Re: bug: btrfs device stats not showing raid1 errors
From: waxhead <hidden>
Date: 2021-09-21 01:43:17
Chris Murphy wrote:
https://bugzilla.redhat.com/show_bug.cgi?id=2005987 Various kernel messages like this: [2634355.709564] BTRFS info (device sda3): read error corrected: ino 27902168 off 8773632 (dev /dev/sda3 sector 52960104) [2634355.733898] BTRFS info (device sda3): read error corrected: ino 27902168 off 8749056 (dev /dev/sda3 sector 52960056) And yet 'btrfs dev stats' does not show an increment in tracked statistics, in particular read_io_errs
This is extremely confusing for me as well and I am just a BTRFS user... I am an BTRFS "enthusiast" if there is such a thing , and if this seems wrong (regardless if it is wrong or not) imagine the frustration and confusion for those not that into filesystems.
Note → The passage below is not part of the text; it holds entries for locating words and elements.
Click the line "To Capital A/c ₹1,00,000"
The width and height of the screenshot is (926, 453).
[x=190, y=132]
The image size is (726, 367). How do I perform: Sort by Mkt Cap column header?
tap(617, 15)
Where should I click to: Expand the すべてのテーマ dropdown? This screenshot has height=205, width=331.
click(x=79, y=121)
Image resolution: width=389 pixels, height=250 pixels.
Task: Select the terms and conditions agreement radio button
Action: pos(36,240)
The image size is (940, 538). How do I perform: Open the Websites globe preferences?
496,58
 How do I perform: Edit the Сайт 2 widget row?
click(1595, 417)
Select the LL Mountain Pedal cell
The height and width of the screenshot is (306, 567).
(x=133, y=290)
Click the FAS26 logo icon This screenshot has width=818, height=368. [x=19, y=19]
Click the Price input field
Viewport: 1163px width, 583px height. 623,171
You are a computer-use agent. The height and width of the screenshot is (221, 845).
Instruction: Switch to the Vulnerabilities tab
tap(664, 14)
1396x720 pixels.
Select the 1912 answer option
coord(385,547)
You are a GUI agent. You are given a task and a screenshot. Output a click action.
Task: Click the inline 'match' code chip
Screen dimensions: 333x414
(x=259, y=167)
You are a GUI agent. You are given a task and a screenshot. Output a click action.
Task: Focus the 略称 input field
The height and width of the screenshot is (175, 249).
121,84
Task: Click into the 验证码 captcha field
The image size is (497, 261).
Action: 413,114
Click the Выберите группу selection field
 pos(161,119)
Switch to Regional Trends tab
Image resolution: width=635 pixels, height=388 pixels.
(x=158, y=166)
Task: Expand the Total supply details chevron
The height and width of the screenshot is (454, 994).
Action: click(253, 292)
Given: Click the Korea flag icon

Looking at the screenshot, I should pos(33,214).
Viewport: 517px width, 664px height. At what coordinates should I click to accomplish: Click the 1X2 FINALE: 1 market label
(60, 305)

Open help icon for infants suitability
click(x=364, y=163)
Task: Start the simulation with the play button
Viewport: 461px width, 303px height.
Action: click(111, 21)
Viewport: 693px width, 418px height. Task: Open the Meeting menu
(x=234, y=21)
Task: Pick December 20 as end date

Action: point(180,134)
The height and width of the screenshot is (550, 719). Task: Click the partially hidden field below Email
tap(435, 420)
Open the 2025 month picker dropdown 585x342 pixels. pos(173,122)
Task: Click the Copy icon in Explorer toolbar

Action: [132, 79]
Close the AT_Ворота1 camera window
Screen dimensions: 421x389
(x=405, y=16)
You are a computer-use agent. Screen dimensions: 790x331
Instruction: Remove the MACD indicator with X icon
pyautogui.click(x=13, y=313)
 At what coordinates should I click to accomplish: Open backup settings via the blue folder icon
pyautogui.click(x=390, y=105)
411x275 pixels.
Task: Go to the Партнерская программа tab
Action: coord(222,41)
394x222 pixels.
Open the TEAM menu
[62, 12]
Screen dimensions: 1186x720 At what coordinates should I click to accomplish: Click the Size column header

This does seem like suboptimal behavior. Discussed a bit on IRC today and Zygo found the behavior is introduced with commit 0cc068e6ee59 btrfs: don't report readahead errors and don't update statistics Zygo on IRC writes: readahead errors are things like "out of memory" or device-mapper nonsense so the best is 'don't correct and don't count' since there's probably nothing wrong with the underlying media but if there is something wrong with the underlying media, we want a proper read, correct, and count to happen which means we can safely do nothing during readahead so the right answer is don't correct and don't count --- I'm not sure how noisy it could be to always report such read errors discovered during read ahead, but my gut instinct is that anytime there's a read error whether physical or virtual, we probably want to know about this? If these are bogus errors then that suggests (a) do not increment the dev stats counter, and also (b) do not fix up.
...And in case someone clears this up. Please consider a table output option like btrfs fi us -T /mnt ... e.g. btrfs de st -T /mnt that output something like Device stat ErrWrite ErrRead ErrFlush ErrCorrupt ErrGen ----------- -------- ------- -------- ---------- ------ /dev/sdb1 0 1 2 0 3 /dev/sdt1 0 2 3 0 4 /dev/sdr1 0 3 4 0 6 /dev/sdf1 0 4 5 0 7 /dev/sds1 0 5 6 0 8 instead or in addition to... [/dev/sdb1].write_io_errs 0 [/dev/sdb1].read_io_errs 0 [/dev/sdb1].flush_io_errs 0 [/dev/sdb1].corruption_errs 0 [/dev/sdb1].generation_errs 0 [/dev/sdt1].write_io_errs 0 [/dev/sdt1].read_io_errs 0 [/dev/sdt1].flush_io_errs 0 [/dev/sdt1].corruption_errs 0 [/dev/sdt1].generation_errs 0 ...etc... The current list that duplicates stuff takes up an awful lot of space if you have plenty of storage devices. I have 18 harddrives in a BTRFS pool and the btrfs de st list is annoyingly long... A table would be nice , or simply SKIP printing the lines where the stat counter==0 as this simply is not needed.